By contrast, themes emerging from the conversion narratives of the three French Muslim heritage (MH) respondents, who migrated to Birmingham from France in the 2000s, bore some similarities to those of the British South Asians who grew up in Britain. The French respondents were of the same generation: their migrant parents emigrated at the end of French colonial rule in Tunisia, Morocco and Algeria during the 1950s and 1960s and responded to the shortage of unskilled labour in France after the Second World War (Pauly 2004:35). The influx of Maghrebian people, triggered by the decolonisation of North Africa and a lack of jobs in their own countries, prompted a third wave of immigration to France and contributed to “vigorous French industrial growth in the 1960s” (Pauly 2004:36).
The settlement patterns of French MH respondents also resembled those of their British African-Caribbean and British South Asian counterparts—after an initial period as Muslim guest workers, “the chain migration of workers and family reunification programs”, they too ended up living in impoverished urban neighbourhoods known as ‘banlieues’ or quartiers de désespoir (“suburbs of despair”) (Zempi and Awan 2019:266), places typically “associated with Muslims who live in abject poverty and are perceived as threatening by the mainstream” (Pauly 2004:36-38). The banlieues would also become notorious sites of rising urban violence, where confrontations with the local police were a product of “the bitterness young beurs [felt] towards the French government” (Pauly 2004:36-49).

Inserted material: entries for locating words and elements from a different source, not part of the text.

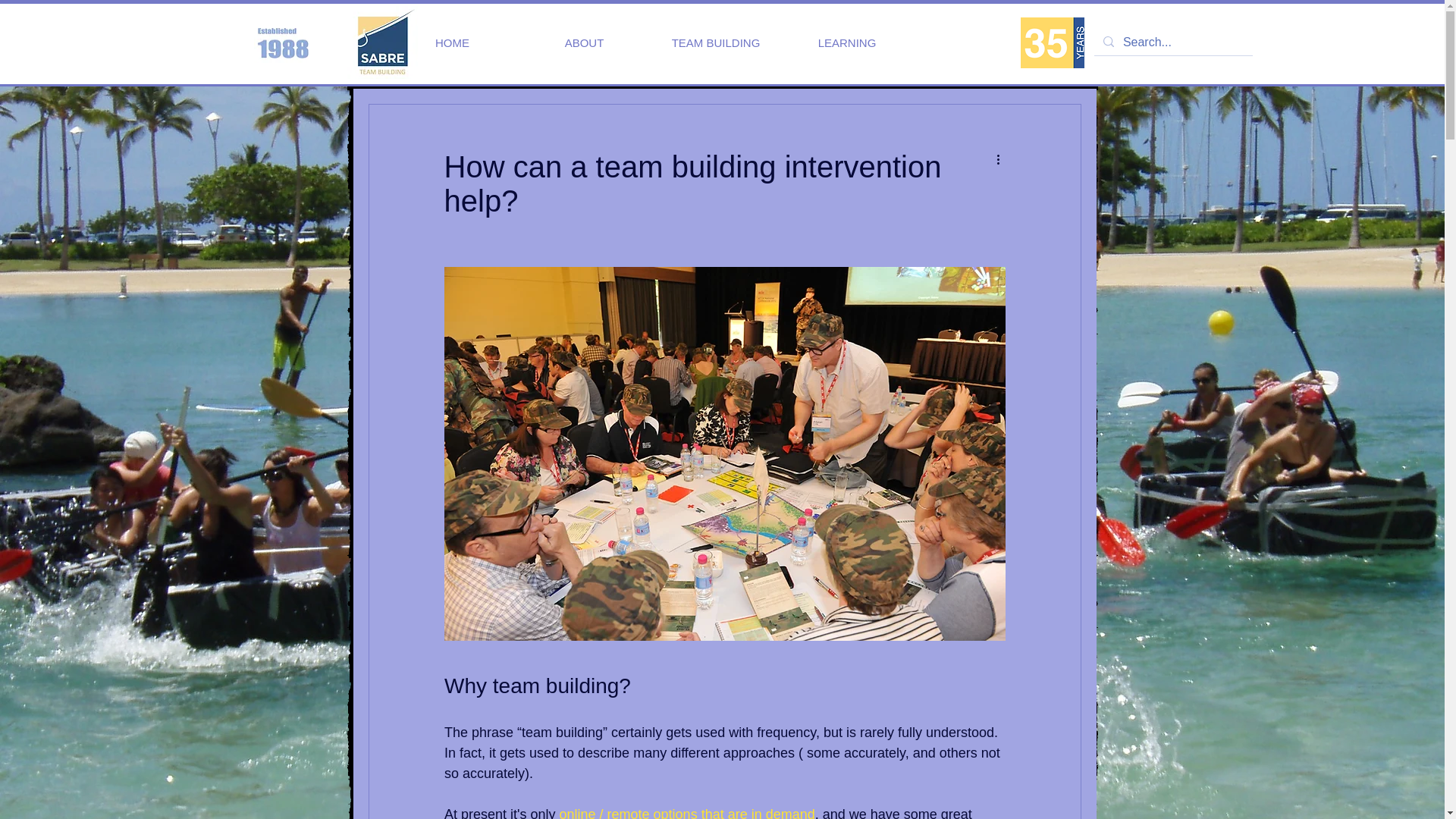
ABOUT (584, 42)
TEAM BUILDING (715, 42)
Team Building Australia since 1988 (1052, 42)
HOME (452, 42)
Team Building by Sabre Corporate Developmen (382, 41)
LEARNING (846, 42)
Given the description of an element on the screen output the (x, y) to click on. 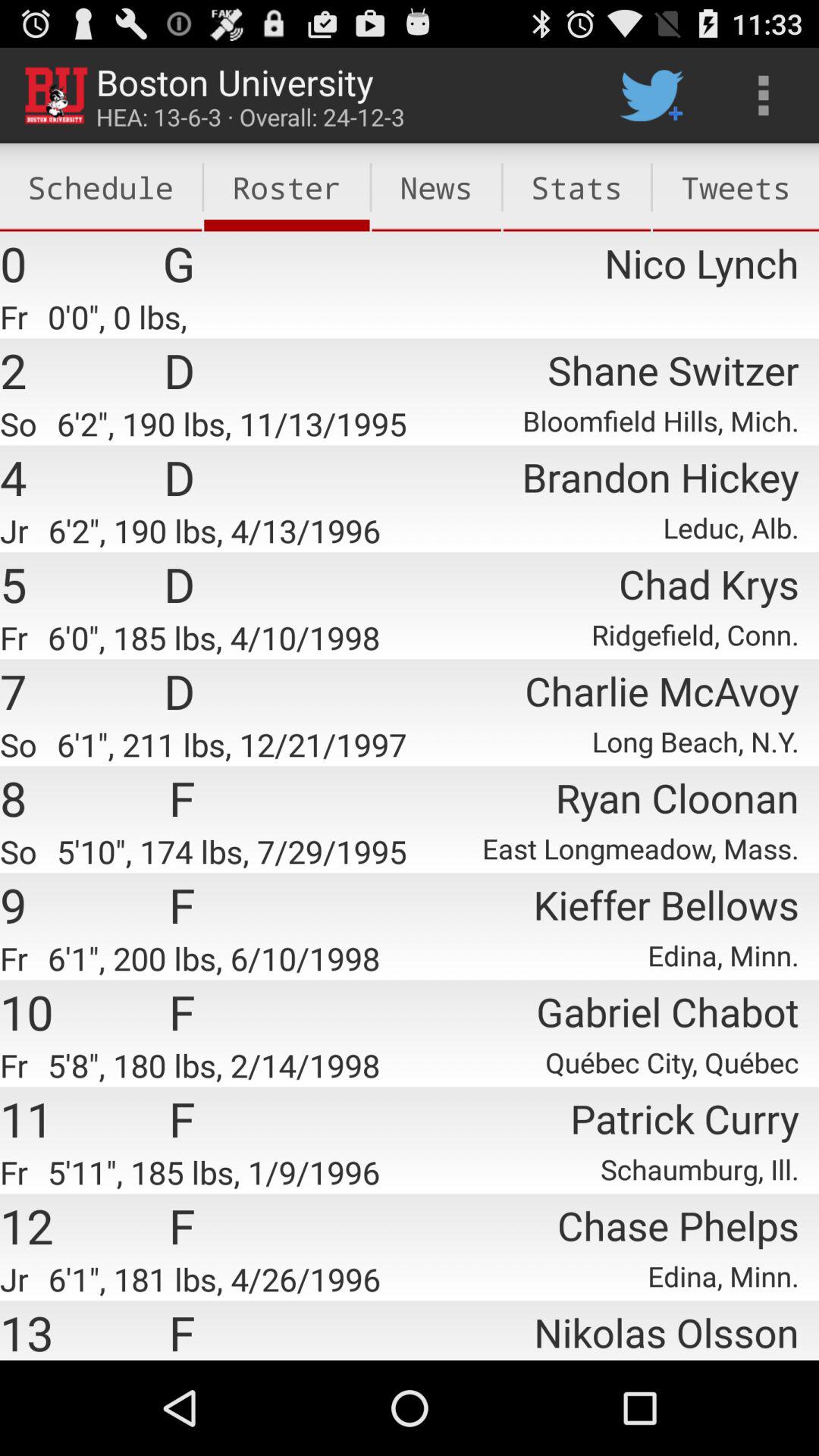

However, religious belief and the practice of Islam for second-generation French MH respondents prior to converting to Salafism appeared far less pronounced than for their British South Asian counterparts. This is illustrated in the narratives of Rabia and Saba, both of Moroccan or Algerian heritage and in their thirties, who grew up in the banlieues. They attested to knowing hardly anything of their religious heritage except that eating pork was ‘harām’ and observing hijāb was a personal choice to be made much later in life, findings concurrent with Pauly’s (2004) research showing a marked drop in second-generation French Muslims identifying with Islam or its practice compared with their parents (Pauly 2004:44). The reason for this is difficult to ascertain, except that religious cultivation may have been hindered by the inherent laïcité (French secularism) culture of France, which did not afford migrants the opportunity to establish themselves as religio-ethnic minorities in the same way those in Britain were able to; Davie (2007) notes that the French would have viewed this as “a threat to [their Enlightenment notions of] freedom” (Davie 2007:162,163).
Based upon the harsh effects of such social exclusion, it is possible to see how and why young French Muslims would welcome cultivating a Salafi identity—which Pauly (2004) predicted would be a “hybrid-Franco-Islamic identity” (Pauly 2004:44)—to resolve an identity crisis.